一体何が楽しいのか、彼女は指先まで届く袖で口元を隠しながらコロコロと笑っている。その姿だけでも男なら目が釘付けになりそうなほど妖美だが、アイゼンという勇者にとっての弱者に叩き伏せられた屈辱のせいで、火に油を注ぎ込まれたかのように怒りが膨れ上がる。
「ようこそ私たちの本拠へ。気分はどう?」
「……良い訳ねえだろうが」
檻の中にさえいなければ、ディーノはカグヤに襲い掛かっていただろう。蹴り上げられた箇所には重い鈍痛が残っているし、魔力を放出できないせいで脱出も出来ない。これで気分が良いという人間はまず存在しない。
(それに……体が痺れて上手く動けねぇ)
気絶している間に麻痺毒でも仕込まれたのか、全身に痺れたような感覚が走り、手足に力が入らない。辛うじて歩くことは出来るが、剣を握ることはまず出来はしないだろう。
「それは良かったにゃん。でなきゃ苛め甲斐が無いし」
「くっ……! 俺様をどうするつもりだ!?」
こと国外において、勇者は敵が多い。他国への生きた侵略兵器でもあるし、己の欲望のままに生きている輩が多いものだから、他者との折り合いも悪い。
「俺様が何をしたってんだ!? こんな目に遭う謂れはないぞ!! 今すぐ俺様を解放して、その償いをしやがれ!!」
しかし当の本人たちにその自覚はないのだろう。自分の思い通りになるのが当たり前であり、他者を踏み躙ることに罪悪感などない。それがこの時代の勇者という存在の在り方なのだ。

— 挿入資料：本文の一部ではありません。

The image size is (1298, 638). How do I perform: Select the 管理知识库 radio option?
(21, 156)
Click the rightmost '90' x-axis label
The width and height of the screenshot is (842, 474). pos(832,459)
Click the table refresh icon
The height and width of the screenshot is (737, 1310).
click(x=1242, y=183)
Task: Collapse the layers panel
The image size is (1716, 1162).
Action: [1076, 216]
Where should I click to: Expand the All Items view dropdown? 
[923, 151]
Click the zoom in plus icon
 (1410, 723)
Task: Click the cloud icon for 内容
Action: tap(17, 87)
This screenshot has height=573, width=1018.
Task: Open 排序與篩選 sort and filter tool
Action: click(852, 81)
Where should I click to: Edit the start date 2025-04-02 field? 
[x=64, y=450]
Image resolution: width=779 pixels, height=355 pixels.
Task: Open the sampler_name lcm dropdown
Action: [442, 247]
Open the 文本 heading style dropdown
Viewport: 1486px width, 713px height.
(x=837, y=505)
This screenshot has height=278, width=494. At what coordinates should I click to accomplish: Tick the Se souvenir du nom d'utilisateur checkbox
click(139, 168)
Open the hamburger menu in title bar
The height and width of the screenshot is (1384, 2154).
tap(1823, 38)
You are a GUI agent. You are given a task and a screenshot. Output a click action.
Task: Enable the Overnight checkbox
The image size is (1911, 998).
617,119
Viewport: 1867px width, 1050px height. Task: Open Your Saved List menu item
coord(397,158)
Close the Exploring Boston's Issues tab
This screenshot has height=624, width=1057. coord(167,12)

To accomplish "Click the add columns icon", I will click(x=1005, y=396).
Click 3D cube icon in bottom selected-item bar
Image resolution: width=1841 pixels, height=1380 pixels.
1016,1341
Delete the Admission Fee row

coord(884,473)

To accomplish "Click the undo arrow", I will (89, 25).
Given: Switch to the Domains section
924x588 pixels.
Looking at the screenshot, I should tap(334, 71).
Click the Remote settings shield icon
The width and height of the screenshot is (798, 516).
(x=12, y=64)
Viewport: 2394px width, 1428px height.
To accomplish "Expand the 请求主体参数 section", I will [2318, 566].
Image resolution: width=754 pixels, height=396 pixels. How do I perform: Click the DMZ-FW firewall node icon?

「大体、お前らの事なんて見覚えも無い! お前らは一体何が目的な無実の俺様をこんな酷い目に遭わせるんだ!?」
「……見覚えが無い、ねぇ……」
カグヤがディーノの言葉にスッと目を細めるが、すぐに元の朗らかな表情を浮かべる。
「目的も理由も要らないわよ。私たちはただ楽しみたいだけにゃん♪」
「その通りだ」
何がおかしいのか、長い袖で口元を隠しながらクスクスと笑うカグヤの背後の暗がりから、アイゼンが重く静かな声とともに現れた。
「アイゼン、連中を連れてきてくれた?」
大きな傷が刻まれた鉄面皮を確認すや否や、カグヤは頬を淡く染めながらアイゼンの首に両腕を回し、その豊満な乳房を彼の厚い胸板に押し付けながら、まるで恋人にするかのような抱擁で迎える。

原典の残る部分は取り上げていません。